Pendant vingt ans (selon son protecteur le docteur Frederick Treves, dont le livre a été une des bases du scénario), il aurait été promené dans les fête foraines, couvert d'un chapeau proportionné à sa tête géante. C'est dans un magasin de Londres où on le montrait pour deux pennies que le découvrit Treves. " Debout ", ordonna l'homme qui l'exploitait (ce " debout " inspirera plusieurs scènes du scénario) et Treves découvrit ce qui était à ses yeux " le spécimen de l'humanité le plus abominable qui ait jamais existé ". Indigné, il fit intervenir la police pour empêcher l'exhibition, ce qui n'eut d'autre résultat que d'obliger Bytes, le propriétaire, à quitter l'Angleterre et à tenter en vain de montrer son spectacle en France et en Belgique.

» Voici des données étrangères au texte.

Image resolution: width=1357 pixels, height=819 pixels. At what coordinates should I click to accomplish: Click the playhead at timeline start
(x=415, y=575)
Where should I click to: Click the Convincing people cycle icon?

Finalement, Bytes abandonna sa créature dans un train où la police l'arrêta. On trouva sur celle-ci une carte de visite laissée par Treves lors de sa visite. Contacté, le professeur s'arrangea pour trouver, dans l'hôpital où il travaillait, deux petites pièces pour loger le malheureux.
Pour subvenir à sa pension, il alerta l'opinion, et les dons affluèrent. Merrick devint un homme célèbre que l'on venait voir. Même la famille royale lui rendit visite.
Au début, on l'avait cru débile parce que la timidité, l'empêchait de s'exprimer. En réalité, il était intelligent et cultivé, adorait les romans sentimentaux, et, selon Treves, tombait amoureux de toutes les jolies femmes qui venaient le voir, sanglotant des marques d'amitié et de gentillesse que celles-ci lui témoignaient.
On le découvrit mort dans son lit en avril 1890. sa tête énorme ayant rompu ses vertèbres cervicales. A cause d'elle en effet, il ne pouvait dormir qu'assis, appuyé sur des coussins et la tête dans les genoux ; et aurait péri du souhait de dormir comme tout le monde.